◆ **Prompt**:
Once the lines below holding the string "High" are counted, give that number alone.

BEGIN

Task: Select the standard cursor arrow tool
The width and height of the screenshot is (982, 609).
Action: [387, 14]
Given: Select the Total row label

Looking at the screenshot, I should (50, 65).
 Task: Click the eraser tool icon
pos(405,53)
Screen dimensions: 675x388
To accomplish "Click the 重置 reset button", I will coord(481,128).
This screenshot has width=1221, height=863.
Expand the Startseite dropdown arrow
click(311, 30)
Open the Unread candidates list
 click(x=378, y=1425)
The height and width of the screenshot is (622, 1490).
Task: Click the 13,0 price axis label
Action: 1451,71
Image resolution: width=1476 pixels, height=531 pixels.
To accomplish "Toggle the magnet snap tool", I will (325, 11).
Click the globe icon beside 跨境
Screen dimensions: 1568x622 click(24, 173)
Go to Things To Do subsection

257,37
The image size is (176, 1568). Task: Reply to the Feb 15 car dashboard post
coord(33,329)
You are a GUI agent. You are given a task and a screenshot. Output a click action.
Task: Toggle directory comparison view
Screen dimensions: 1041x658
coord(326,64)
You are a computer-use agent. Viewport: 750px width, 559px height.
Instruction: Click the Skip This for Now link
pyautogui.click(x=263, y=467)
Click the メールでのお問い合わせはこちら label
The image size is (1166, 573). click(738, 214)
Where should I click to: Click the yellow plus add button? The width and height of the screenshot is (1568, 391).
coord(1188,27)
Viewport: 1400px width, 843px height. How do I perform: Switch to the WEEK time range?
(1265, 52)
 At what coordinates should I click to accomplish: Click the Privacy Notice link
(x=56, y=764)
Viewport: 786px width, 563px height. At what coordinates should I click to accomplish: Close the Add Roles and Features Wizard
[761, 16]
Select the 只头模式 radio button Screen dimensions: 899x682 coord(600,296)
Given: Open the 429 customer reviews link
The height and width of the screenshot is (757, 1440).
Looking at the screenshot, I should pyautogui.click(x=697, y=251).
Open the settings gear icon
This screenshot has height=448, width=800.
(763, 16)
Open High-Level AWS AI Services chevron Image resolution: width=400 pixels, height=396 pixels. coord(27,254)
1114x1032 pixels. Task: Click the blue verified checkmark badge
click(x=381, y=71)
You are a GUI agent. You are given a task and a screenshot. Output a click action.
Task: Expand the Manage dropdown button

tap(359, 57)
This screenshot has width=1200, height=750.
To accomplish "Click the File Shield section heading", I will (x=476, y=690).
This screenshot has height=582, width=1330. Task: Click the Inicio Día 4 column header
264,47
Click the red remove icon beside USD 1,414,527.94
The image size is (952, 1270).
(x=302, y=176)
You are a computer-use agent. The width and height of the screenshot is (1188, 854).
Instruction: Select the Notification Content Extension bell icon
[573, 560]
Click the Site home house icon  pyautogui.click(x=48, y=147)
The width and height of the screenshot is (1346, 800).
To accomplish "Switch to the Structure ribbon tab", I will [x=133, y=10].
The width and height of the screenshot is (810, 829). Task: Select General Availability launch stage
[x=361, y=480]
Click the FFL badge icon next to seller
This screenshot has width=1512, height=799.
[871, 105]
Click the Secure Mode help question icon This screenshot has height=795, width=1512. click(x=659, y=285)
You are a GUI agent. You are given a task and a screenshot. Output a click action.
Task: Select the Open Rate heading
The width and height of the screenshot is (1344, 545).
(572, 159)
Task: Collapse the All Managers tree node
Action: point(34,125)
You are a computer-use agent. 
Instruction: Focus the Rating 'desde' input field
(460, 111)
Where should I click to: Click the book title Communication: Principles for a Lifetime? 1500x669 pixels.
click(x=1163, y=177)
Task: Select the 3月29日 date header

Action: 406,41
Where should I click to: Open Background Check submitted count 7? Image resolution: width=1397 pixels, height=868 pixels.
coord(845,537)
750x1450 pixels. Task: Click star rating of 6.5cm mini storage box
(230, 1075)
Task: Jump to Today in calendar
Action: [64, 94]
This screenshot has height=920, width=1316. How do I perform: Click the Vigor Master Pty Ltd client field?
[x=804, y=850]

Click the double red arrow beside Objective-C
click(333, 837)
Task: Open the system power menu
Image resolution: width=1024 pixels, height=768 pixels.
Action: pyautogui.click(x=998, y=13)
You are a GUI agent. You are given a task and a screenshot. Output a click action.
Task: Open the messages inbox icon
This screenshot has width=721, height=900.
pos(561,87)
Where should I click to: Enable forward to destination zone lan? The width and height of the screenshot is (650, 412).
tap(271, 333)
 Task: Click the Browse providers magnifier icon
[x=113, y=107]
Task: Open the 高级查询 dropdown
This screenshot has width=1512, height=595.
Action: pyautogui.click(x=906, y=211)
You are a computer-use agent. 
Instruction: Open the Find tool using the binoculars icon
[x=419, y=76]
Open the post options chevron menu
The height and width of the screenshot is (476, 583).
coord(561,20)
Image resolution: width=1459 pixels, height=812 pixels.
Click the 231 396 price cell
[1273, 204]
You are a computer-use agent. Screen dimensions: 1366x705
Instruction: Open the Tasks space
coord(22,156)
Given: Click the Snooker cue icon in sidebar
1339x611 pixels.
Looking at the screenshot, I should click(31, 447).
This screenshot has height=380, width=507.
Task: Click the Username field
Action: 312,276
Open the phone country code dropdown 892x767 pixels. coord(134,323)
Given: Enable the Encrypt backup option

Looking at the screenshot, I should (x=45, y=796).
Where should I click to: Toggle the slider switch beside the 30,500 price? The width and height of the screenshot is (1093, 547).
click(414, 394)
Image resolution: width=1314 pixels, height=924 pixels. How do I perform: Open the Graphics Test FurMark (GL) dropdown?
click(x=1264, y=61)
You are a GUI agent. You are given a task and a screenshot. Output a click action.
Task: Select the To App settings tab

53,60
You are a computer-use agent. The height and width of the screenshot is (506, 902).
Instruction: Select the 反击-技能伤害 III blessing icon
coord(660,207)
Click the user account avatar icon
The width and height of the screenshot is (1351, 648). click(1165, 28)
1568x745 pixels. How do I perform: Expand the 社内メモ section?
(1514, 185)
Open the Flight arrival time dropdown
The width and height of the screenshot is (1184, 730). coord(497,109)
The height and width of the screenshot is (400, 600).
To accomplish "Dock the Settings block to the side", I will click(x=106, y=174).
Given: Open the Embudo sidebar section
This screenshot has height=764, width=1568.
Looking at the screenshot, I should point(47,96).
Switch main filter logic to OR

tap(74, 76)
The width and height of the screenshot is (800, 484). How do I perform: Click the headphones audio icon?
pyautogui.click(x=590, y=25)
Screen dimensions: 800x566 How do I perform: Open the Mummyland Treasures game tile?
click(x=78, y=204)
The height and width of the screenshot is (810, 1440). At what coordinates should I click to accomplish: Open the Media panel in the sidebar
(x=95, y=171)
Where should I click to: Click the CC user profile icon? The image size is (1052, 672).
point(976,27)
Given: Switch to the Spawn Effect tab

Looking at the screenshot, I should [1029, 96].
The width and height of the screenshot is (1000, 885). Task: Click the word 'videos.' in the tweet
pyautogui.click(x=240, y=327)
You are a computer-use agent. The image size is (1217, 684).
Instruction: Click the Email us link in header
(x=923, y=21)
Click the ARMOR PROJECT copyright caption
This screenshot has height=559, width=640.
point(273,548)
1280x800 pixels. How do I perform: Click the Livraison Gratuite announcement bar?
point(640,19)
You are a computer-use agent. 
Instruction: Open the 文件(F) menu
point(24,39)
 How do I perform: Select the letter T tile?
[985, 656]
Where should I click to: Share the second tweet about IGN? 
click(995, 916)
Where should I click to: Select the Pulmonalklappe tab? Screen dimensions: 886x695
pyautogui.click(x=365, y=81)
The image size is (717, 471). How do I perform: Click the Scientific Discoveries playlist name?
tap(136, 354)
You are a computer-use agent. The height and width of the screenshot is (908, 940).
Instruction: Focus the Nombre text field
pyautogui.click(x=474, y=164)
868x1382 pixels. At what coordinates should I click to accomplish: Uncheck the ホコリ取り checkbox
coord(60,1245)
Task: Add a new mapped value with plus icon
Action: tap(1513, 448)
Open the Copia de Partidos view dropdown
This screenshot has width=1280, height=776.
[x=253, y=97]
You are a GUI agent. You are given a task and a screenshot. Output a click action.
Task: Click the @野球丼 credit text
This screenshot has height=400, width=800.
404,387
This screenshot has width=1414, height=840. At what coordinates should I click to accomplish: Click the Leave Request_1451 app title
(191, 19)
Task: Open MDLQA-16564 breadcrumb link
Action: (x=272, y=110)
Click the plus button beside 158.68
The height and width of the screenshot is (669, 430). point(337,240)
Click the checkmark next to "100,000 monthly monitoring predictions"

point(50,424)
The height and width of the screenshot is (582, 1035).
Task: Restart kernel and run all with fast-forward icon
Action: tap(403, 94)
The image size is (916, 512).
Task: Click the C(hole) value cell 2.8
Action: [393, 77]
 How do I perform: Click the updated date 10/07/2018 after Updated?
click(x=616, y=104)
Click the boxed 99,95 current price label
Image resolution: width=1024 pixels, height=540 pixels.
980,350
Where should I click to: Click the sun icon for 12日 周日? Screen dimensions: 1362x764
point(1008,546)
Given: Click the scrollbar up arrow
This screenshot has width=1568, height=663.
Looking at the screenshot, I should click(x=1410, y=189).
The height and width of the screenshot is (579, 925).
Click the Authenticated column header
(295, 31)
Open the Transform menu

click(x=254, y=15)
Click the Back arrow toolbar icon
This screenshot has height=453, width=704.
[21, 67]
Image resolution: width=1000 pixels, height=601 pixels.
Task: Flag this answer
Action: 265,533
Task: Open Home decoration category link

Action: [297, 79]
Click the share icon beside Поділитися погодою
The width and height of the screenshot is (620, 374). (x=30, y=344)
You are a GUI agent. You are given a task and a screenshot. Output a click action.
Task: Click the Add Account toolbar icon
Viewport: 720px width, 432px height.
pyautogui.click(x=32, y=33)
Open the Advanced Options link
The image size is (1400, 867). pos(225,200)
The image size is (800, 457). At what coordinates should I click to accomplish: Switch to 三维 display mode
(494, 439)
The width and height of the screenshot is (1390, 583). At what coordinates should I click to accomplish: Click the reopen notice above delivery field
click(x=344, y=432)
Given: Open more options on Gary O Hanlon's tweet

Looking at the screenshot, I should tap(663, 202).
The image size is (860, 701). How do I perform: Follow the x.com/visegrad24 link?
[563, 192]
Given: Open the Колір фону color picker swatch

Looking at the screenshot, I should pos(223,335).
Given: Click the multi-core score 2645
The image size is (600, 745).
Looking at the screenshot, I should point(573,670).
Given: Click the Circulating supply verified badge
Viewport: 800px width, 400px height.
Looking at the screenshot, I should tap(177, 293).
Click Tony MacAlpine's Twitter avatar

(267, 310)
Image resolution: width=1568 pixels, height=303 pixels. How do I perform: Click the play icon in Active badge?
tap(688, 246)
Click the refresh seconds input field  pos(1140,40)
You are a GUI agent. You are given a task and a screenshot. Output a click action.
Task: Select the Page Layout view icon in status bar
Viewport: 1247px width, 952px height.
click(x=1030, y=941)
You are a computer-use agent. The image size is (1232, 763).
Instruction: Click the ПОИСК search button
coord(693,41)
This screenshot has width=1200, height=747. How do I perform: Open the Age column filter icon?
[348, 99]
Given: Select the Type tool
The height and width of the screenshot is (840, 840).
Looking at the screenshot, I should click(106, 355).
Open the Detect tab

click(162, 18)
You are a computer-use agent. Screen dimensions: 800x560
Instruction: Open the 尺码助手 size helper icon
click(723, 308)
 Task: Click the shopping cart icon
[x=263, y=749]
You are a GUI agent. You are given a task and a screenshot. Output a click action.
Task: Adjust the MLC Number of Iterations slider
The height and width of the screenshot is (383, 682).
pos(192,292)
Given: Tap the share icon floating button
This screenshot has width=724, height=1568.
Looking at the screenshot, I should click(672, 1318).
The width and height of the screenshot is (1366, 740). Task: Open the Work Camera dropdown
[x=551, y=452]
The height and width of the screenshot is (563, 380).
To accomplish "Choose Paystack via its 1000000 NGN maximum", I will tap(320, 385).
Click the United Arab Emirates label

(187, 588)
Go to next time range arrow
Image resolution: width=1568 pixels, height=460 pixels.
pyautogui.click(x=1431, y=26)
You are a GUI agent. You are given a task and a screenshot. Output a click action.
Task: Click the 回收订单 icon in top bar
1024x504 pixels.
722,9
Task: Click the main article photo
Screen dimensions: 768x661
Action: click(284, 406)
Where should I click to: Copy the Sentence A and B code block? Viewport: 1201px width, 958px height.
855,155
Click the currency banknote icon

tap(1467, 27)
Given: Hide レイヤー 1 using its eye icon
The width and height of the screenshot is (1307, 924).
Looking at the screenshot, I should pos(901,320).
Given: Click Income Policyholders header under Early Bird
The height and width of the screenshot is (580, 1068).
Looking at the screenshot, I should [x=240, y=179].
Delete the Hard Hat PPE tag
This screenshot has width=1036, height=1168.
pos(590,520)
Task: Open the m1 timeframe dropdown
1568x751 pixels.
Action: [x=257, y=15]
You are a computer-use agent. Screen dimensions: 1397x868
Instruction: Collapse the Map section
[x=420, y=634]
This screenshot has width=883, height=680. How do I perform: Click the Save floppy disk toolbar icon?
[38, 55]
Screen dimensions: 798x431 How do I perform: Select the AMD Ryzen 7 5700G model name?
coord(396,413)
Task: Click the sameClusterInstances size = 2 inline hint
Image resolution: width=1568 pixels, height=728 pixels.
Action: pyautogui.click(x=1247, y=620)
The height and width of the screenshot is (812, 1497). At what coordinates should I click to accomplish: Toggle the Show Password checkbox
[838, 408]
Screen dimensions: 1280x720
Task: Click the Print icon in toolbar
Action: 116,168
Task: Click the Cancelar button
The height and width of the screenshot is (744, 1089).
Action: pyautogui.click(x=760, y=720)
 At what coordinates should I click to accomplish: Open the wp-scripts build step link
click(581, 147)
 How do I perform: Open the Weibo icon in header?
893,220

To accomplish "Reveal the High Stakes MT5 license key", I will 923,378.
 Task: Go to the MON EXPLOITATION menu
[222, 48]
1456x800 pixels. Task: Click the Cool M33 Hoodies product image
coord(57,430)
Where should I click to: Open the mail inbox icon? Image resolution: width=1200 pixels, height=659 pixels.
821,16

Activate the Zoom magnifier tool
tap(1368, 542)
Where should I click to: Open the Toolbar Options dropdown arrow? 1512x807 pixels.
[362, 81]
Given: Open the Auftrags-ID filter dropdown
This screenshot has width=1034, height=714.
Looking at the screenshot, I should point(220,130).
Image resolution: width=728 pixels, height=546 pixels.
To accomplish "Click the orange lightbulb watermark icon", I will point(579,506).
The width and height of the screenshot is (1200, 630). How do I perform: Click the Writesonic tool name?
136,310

END

◆ **Result of this task**:
2